Supplied records:
--------
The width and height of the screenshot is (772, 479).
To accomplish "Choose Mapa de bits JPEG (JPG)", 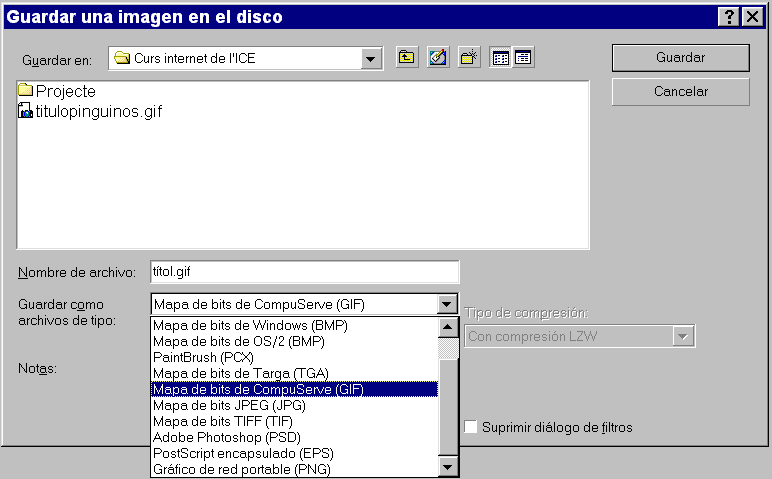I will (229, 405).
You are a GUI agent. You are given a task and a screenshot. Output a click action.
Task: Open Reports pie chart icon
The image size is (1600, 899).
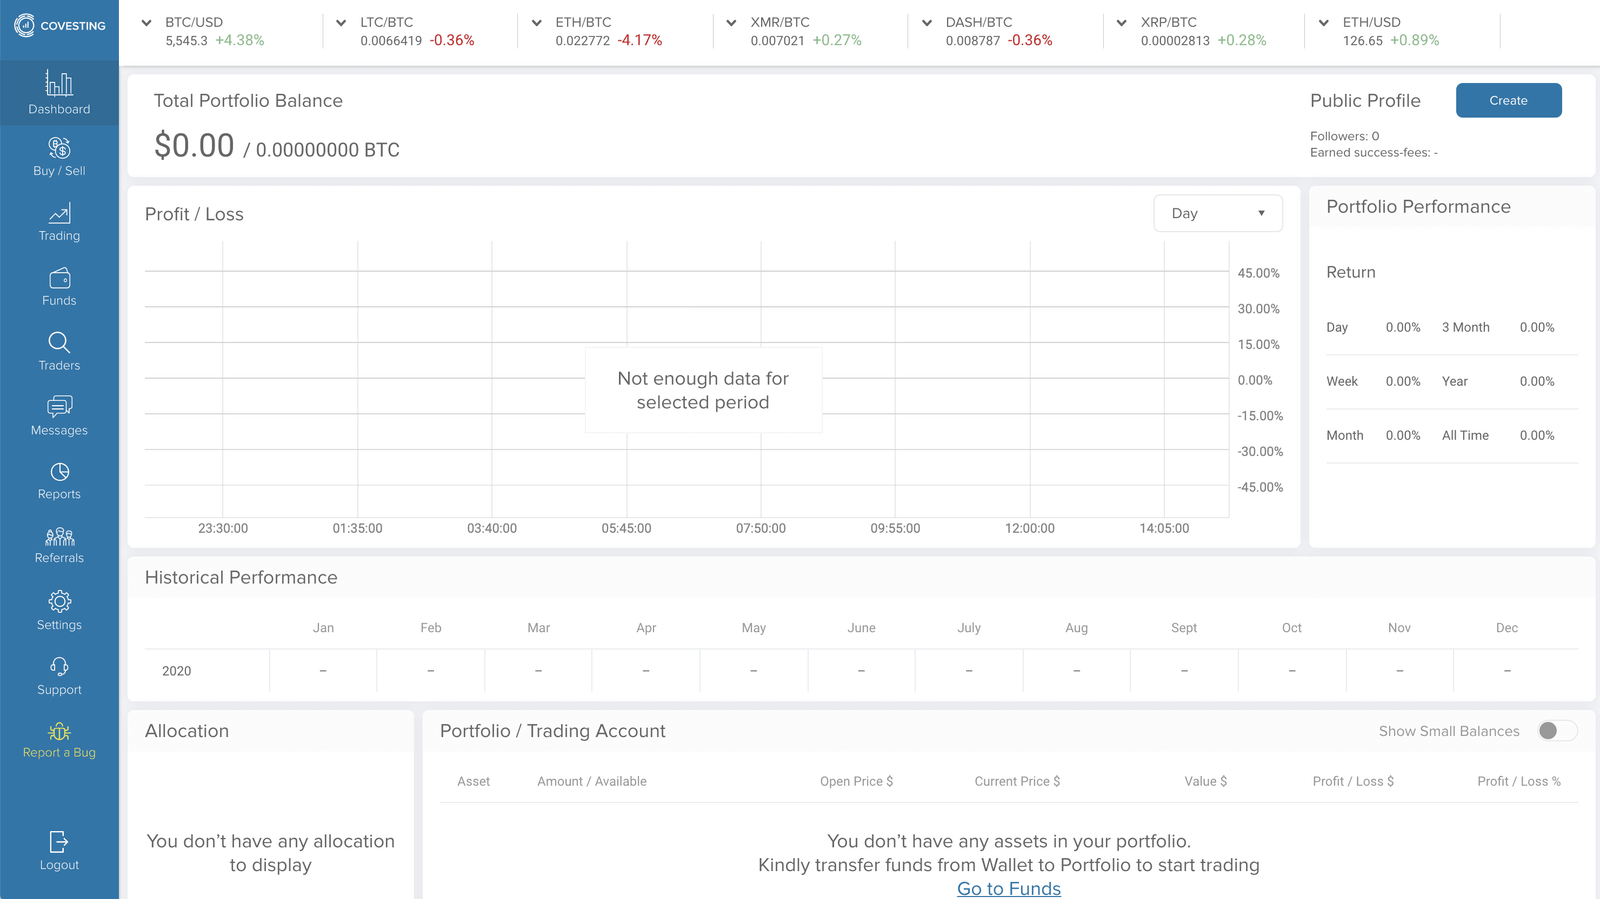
--------
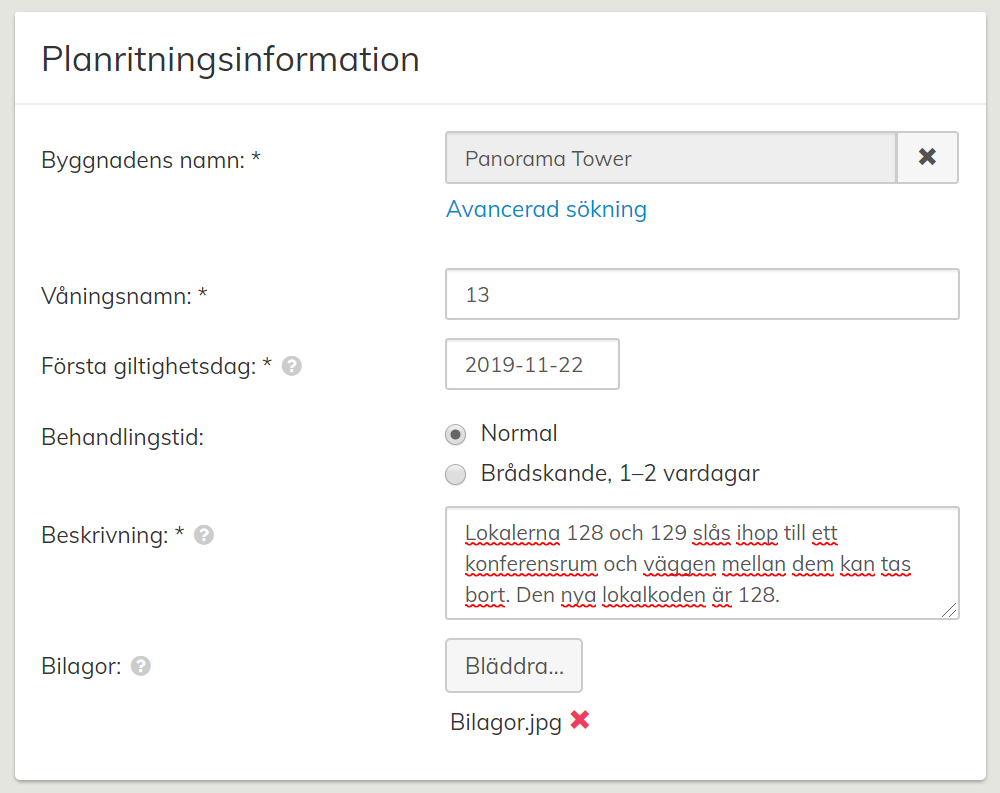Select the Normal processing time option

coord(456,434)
--------
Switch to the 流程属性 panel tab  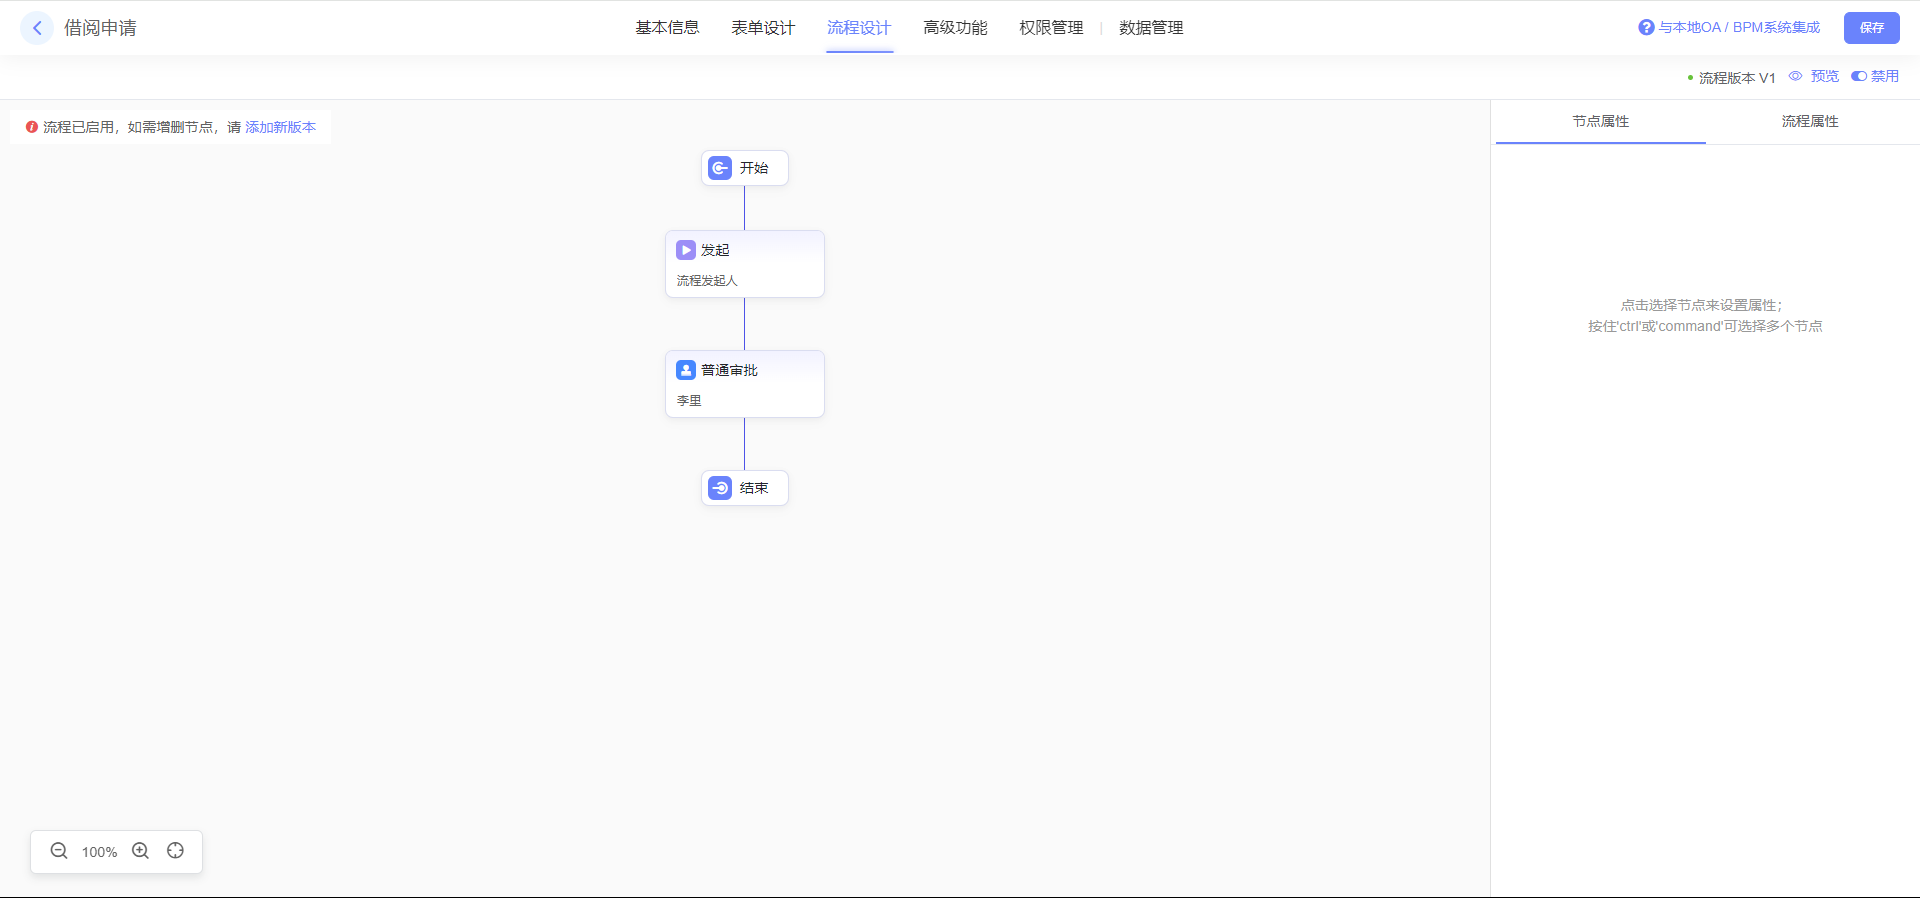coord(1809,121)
--------
The range runs from the line above containing "Task: Open Reports pie chart icon" to the line containing "The image size is (1600, 899).", inclusive. Restate those lines word for word and no others.

Task: Open Reports pie chart icon
The image size is (1600, 899).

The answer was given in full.